Entries on where items appear:
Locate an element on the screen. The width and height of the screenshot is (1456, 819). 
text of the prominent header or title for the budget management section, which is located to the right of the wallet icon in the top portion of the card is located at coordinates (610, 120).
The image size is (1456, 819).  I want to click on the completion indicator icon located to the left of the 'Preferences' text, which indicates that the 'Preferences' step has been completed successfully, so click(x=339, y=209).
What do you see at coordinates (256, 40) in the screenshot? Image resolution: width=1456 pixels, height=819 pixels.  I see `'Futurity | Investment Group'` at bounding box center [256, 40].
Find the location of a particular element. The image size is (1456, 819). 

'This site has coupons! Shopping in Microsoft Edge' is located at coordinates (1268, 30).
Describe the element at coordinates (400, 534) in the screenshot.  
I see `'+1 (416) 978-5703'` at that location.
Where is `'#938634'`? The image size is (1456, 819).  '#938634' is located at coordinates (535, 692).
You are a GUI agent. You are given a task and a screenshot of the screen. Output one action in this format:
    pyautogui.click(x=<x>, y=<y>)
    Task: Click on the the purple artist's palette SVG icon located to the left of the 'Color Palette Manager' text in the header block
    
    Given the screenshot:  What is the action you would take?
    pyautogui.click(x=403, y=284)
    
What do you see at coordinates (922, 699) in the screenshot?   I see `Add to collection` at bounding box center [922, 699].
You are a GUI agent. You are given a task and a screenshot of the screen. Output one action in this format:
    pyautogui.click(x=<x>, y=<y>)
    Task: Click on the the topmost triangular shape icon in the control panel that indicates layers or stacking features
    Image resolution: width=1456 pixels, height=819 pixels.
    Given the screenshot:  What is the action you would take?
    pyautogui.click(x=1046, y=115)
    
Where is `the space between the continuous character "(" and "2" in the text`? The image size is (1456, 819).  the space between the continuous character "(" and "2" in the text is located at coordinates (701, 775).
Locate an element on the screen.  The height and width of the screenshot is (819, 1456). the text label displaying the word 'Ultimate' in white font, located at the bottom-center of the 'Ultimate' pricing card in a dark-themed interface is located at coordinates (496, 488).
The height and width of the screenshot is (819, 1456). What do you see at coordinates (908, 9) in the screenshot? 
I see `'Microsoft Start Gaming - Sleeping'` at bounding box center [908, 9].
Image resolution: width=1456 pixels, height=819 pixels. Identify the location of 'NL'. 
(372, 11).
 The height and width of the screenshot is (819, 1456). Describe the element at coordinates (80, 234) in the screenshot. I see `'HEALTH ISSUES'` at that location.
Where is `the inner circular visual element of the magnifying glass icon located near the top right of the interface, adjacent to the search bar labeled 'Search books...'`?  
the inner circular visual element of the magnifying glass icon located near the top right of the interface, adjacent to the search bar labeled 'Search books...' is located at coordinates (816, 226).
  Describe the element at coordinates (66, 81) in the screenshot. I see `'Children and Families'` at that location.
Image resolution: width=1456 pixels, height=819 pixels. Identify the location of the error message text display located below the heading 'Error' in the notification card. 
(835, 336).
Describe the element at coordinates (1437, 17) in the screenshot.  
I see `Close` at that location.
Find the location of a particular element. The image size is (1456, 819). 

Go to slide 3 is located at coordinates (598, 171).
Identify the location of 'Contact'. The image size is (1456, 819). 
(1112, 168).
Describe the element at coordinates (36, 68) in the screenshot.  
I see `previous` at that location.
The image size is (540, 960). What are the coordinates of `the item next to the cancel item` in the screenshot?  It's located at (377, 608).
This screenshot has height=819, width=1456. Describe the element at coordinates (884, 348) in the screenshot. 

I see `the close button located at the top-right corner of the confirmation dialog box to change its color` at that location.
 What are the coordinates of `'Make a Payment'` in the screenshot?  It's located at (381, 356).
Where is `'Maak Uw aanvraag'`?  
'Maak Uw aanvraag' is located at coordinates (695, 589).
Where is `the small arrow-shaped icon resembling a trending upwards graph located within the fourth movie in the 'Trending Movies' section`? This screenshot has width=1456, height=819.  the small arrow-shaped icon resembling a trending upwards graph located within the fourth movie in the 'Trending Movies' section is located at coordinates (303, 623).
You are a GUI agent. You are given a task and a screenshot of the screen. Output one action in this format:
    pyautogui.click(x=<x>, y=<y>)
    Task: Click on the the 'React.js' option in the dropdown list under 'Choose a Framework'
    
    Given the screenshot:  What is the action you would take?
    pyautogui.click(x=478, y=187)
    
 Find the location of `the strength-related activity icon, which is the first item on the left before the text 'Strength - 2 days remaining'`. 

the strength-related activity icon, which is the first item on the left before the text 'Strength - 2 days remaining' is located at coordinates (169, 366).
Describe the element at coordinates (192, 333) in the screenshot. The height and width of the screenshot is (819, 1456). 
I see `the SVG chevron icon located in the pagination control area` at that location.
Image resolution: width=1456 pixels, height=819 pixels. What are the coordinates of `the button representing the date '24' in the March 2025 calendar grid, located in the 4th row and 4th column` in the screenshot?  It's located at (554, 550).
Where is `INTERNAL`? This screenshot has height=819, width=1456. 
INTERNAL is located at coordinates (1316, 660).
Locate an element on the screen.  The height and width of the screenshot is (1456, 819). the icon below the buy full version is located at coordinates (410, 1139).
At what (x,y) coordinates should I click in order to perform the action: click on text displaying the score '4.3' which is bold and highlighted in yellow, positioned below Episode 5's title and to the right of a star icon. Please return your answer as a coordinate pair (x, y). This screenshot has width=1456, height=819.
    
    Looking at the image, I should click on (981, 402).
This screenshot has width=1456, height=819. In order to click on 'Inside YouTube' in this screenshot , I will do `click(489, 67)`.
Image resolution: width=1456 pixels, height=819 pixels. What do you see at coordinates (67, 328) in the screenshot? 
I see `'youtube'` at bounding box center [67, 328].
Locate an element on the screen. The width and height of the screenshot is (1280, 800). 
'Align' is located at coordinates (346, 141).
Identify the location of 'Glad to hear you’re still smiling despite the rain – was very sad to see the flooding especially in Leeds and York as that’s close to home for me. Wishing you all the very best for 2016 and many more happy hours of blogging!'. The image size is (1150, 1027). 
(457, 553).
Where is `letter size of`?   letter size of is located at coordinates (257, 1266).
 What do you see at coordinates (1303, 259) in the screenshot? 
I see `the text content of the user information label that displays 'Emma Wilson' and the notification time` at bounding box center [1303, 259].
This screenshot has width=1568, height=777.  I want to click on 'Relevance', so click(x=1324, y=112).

SHORT PROBLEM:
Please put every line of the data above into a JSON list of strings, one string per line, leaving out any blank lines.

EXPECTED ANSWER:
[
  "Locate an element on the screen. The width and height of the screenshot is (1456, 819). ",
  "text of the prominent header or title for the budget management section, which is located to the right of the wallet icon in the top portion of the card is located at coordinates (610, 120).",
  "The image size is (1456, 819).  I want to click on the completion indicator icon located to the left of the 'Preferences' text, which indicates that the 'Preferences' step has been completed successfully, so click(x=339, y=209).",
  "What do you see at coordinates (256, 40) in the screenshot? Image resolution: width=1456 pixels, height=819 pixels.  I see `'Futurity | Investment Group'` at bounding box center [256, 40].",
  "Find the location of a particular element. The image size is (1456, 819). ",
  "'This site has coupons! Shopping in Microsoft Edge' is located at coordinates (1268, 30).",
  "Describe the element at coordinates (400, 534) in the screenshot.  ",
  "I see `'+1 (416) 978-5703'` at that location.",
  "Where is `'#938634'`? The image size is (1456, 819).  '#938634' is located at coordinates (535, 692).",
  "You are a GUI agent. You are given a task and a screenshot of the screen. Output one action in this format:",
  "    pyautogui.click(x=<x>, y=<y>)",
  "    Task: Click on the the purple artist's palette SVG icon located to the left of the 'Color Palette Manager' text in the header block",
  "    Given the screenshot:  What is the action you would take?",
  "    pyautogui.click(x=403, y=284)",
  "What do you see at coordinates (922, 699) in the screenshot?   I see `Add to collection` at bounding box center [922, 699].",
  "You are a GUI agent. You are given a task and a screenshot of the screen. Output one action in this format:",
  "    pyautogui.click(x=<x>, y=<y>)",
  "    Task: Click on the the topmost triangular shape icon in the control panel that indicates layers or stacking features",
  "    Image resolution: width=1456 pixels, height=819 pixels.",
  "    Given the screenshot:  What is the action you would take?",
  "    pyautogui.click(x=1046, y=115)",
  "Where is `the space between the continuous character \"(\" and \"2\" in the text`? The image size is (1456, 819).  the space between the continuous character \"(\" and \"2\" in the text is located at coordinates (701, 775).",
  "Locate an element on the screen.  The height and width of the screenshot is (819, 1456). the text label displaying the word 'Ultimate' in white font, located at the bottom-center of the 'Ultimate' pricing card in a dark-themed interface is located at coordinates (496, 488).",
  "The height and width of the screenshot is (819, 1456). What do you see at coordinates (908, 9) in the screenshot? ",
  "I see `'Microsoft Start Gaming - Sleeping'` at bounding box center [908, 9].",
  "Image resolution: width=1456 pixels, height=819 pixels. Identify the location of 'NL'. ",
  "(372, 11).",
  " The height and width of the screenshot is (819, 1456). Describe the element at coordinates (80, 234) in the screenshot. I see `'HEALTH ISSUES'` at that location.",
  "Where is `the inner circular visual element of the magnifying glass icon located near the top right of the interface, adjacent to the search bar labeled 'Search books...'`?  ",
  "the inner circular visual element of the magnifying glass icon located near the top right of the interface, adjacent to the search bar labeled 'Search books...' is located at coordinates (816, 226).",
  "  Describe the element at coordinates (66, 81) in the screenshot. I see `'Children and Families'` at that location.",
  "Image resolution: width=1456 pixels, height=819 pixels. Identify the location of the error message text display located below the heading 'Error' in the notification card. ",
  "(835, 336).",
  "Describe the element at coordinates (1437, 17) in the screenshot.  ",
  "I see `Close` at that location.",
  "Find the location of a particular element. The image size is (1456, 819). ",
  "Go to slide 3 is located at coordinates (598, 171).",
  "Identify the location of 'Contact'. The image size is (1456, 819). ",
  "(1112, 168).",
  "Describe the element at coordinates (36, 68) in the screenshot.  ",
  "I see `previous` at that location.",
  "The image size is (540, 960). What are the coordinates of `the item next to the cancel item` in the screenshot?  It's located at (377, 608).",
  "This screenshot has height=819, width=1456. Describe the element at coordinates (884, 348) in the screenshot. ",
  "I see `the close button located at the top-right corner of the confirmation dialog box to change its color` at that location.",
  " What are the coordinates of `'Make a Payment'` in the screenshot?  It's located at (381, 356).",
  "Where is `'Maak Uw aanvraag'`?  ",
  "'Maak Uw aanvraag' is located at coordinates (695, 589).",
  "Where is `the small arrow-shaped icon resembling a trending upwards graph located within the fourth movie in the 'Trending Movies' section`? This screenshot has width=1456, height=819.  the small arrow-shaped icon resembling a trending upwards graph located within the fourth movie in the 'Trending Movies' section is located at coordinates (303, 623).",
  "You are a GUI agent. You are given a task and a screenshot of the screen. Output one action in this format:",
  "    pyautogui.click(x=<x>, y=<y>)",
  "    Task: Click on the the 'React.js' option in the dropdown list under 'Choose a Framework'",
  "    Given the screenshot:  What is the action you would take?",
  "    pyautogui.click(x=478, y=187)",
  " Find the location of `the strength-related activity icon, which is the first item on the left before the text 'Strength - 2 days remaining'`. ",
  "the strength-related activity icon, which is the first item on the left before the text 'Strength - 2 days remaining' is located at coordinates (169, 366).",
  "Describe the element at coordinates (192, 333) in the screenshot. The height and width of the screenshot is (819, 1456). ",
  "I see `the SVG chevron icon located in the pagination control area` at that location.",
  "Image resolution: width=1456 pixels, height=819 pixels. What are the coordinates of `the button representing the date '24' in the March 2025 calendar grid, located in the 4th row and 4th column` in the screenshot?  It's located at (554, 550).",
  "Where is `INTERNAL`? This screenshot has height=819, width=1456. ",
  "INTERNAL is located at coordinates (1316, 660).",
  "Locate an element on the screen.  The height and width of the screenshot is (1456, 819). the icon below the buy full version is located at coordinates (410, 1139).",
  "At what (x,y) coordinates should I click in order to perform the action: click on text displaying the score '4.3' which is bold and highlighted in yellow, positioned below Episode 5's title and to the right of a star icon. Please return your answer as a coordinate pair (x, y). This screenshot has width=1456, height=819.",
  "    Looking at the image, I should click on (981, 402).",
  "This screenshot has width=1456, height=819. In order to click on 'Inside YouTube' in this screenshot , I will do `click(489, 67)`.",
  "Image resolution: width=1456 pixels, height=819 pixels. What do you see at coordinates (67, 328) in the screenshot? ",
  "I see `'youtube'` at bounding box center [67, 328].",
  "Locate an element on the screen. The width and height of the screenshot is (1280, 800). ",
  "'Align' is located at coordinates (346, 141).",
  "Identify the location of 'Glad to hear you’re still smiling despite the rain – was very sad to see the flooding especially in Leeds and York as that’s close to home for me. Wishing you all the very best for 2016 and many more happy hours of blogging!'. The image size is (1150, 1027). ",
  "(457, 553).",
  "Where is `letter size of`?   letter size of is located at coordinates (257, 1266).",
  " What do you see at coordinates (1303, 259) in the screenshot? ",
  "I see `the text content of the user information label that displays 'Emma Wilson' and the notification time` at bounding box center [1303, 259].",
  "This screenshot has width=1568, height=777.  I want to click on 'Relevance', so click(x=1324, y=112)."
]